Monday, June 18, 2012

UK retailer Tesco to withdraw from Japan after 50% sale of operations to Aeon Corporation - @Reuters

Mon Jun 18, 2012 1:09pm IST

* General retailer Aeon to pay nominal fee for stake

* Tesco put Japan business on block after struggles

* Aeon looking to expansion to drive domestic growth

TOKYO, June 18 (Reuters) - British supermarket giant Tesco Plc said on Monday it will sell half of its Japanese business to the country's No.2 general retailer Aeon Corp for a nominal sum, ending an eight-year attempt to crack Japan's tough retail market.

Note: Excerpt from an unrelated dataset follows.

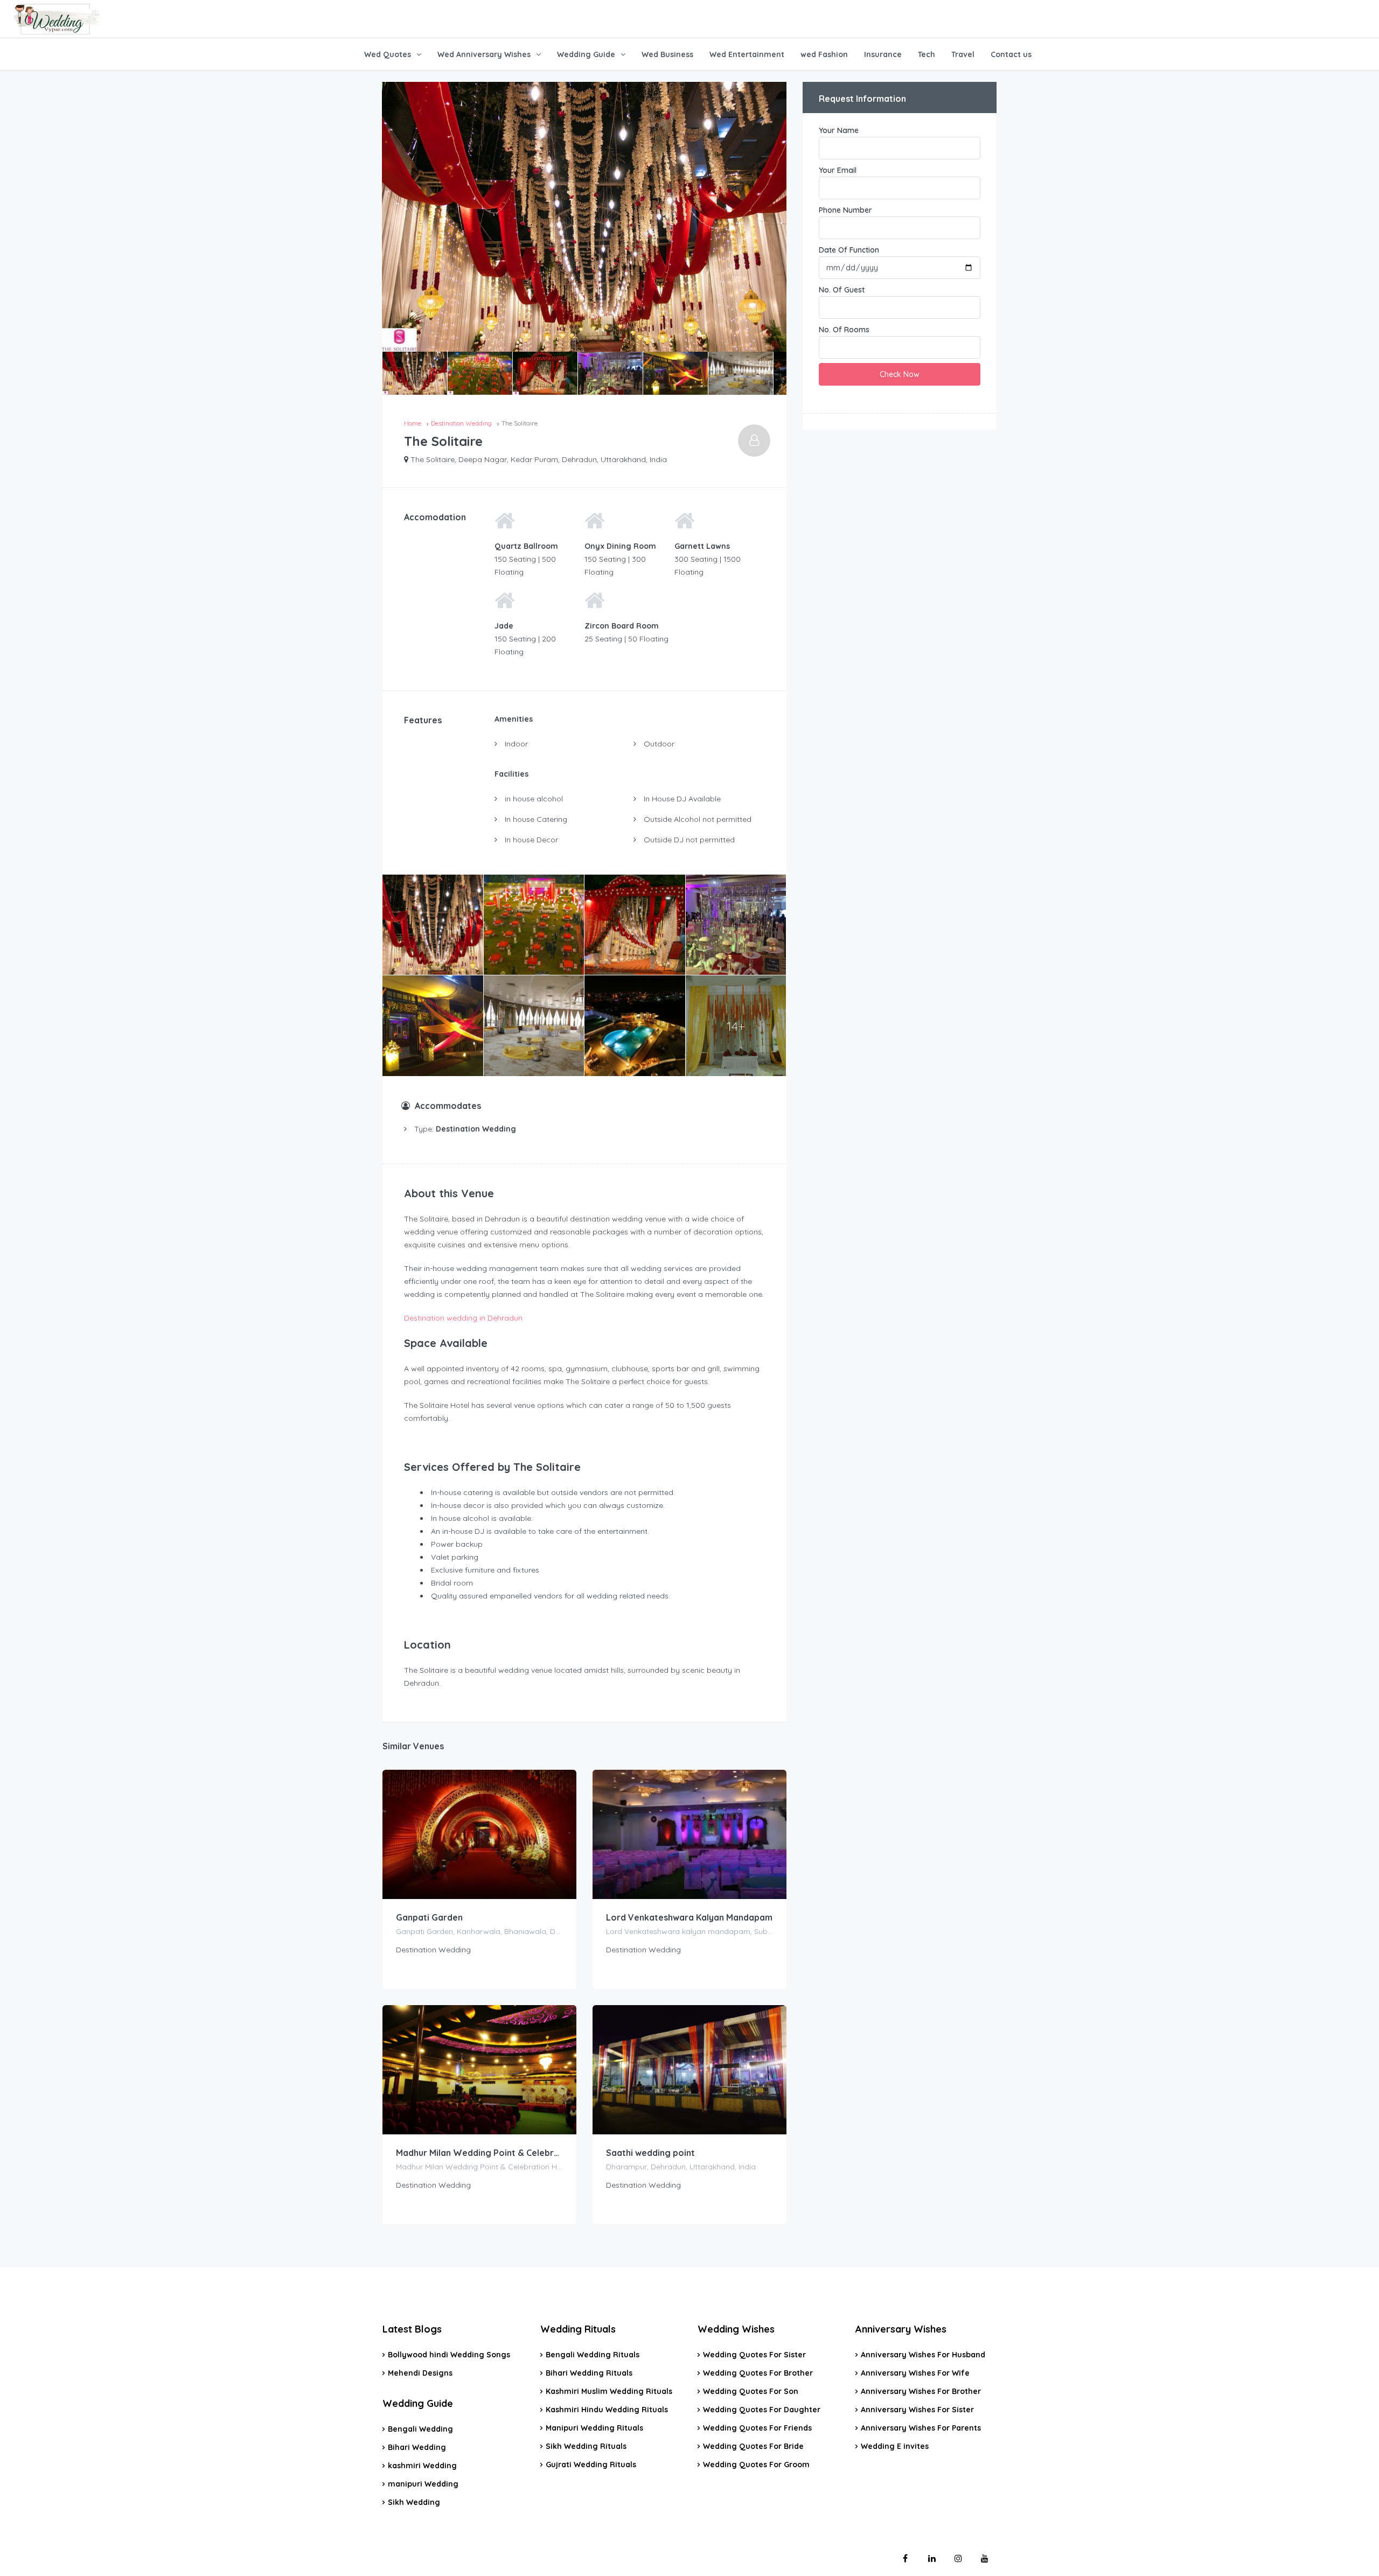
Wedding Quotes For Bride (753, 2446)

Many foreign retailers have struggled in Japan, hampered by fickle consumer tastes, a super-competitive landscape and prolonged, profit-sapping deflation. French retailer Carrefour SA and British drugstore chain Boots are among the companies to have pulled out over the past decade.

Tesco, the world's third-largest retailer, hired Goldman Sachs last year to advise it on the sale of its Japan stores, sources said last year, after paying 32.8 billion yen for the Japanese franchise in 2003.

The British supermarket group operates 117 outlets in Japan, which are described by industry watchers as typically larger than the average convenience store but smaller than a regular supermarket, located away from heavily trafficked areas and spread out thinly over six different prefectures.

The deal will help Aeon, which trails Japan general retailer Seven & I Holdings in terms of market value, expand its reach in its home market as it tries to drive growth.

Prior to the Tesco deal, Aeon had spent more than $775 million over the last five years, according to Thomson Reuters data, including taking stakes in Japanese supermarket chains like Maruetsu and Marunaka.

Aeon shares settled 0.6 percent higher before the announcement, underperforming a 1.8 percent rise in the benchmark Nikkei 225.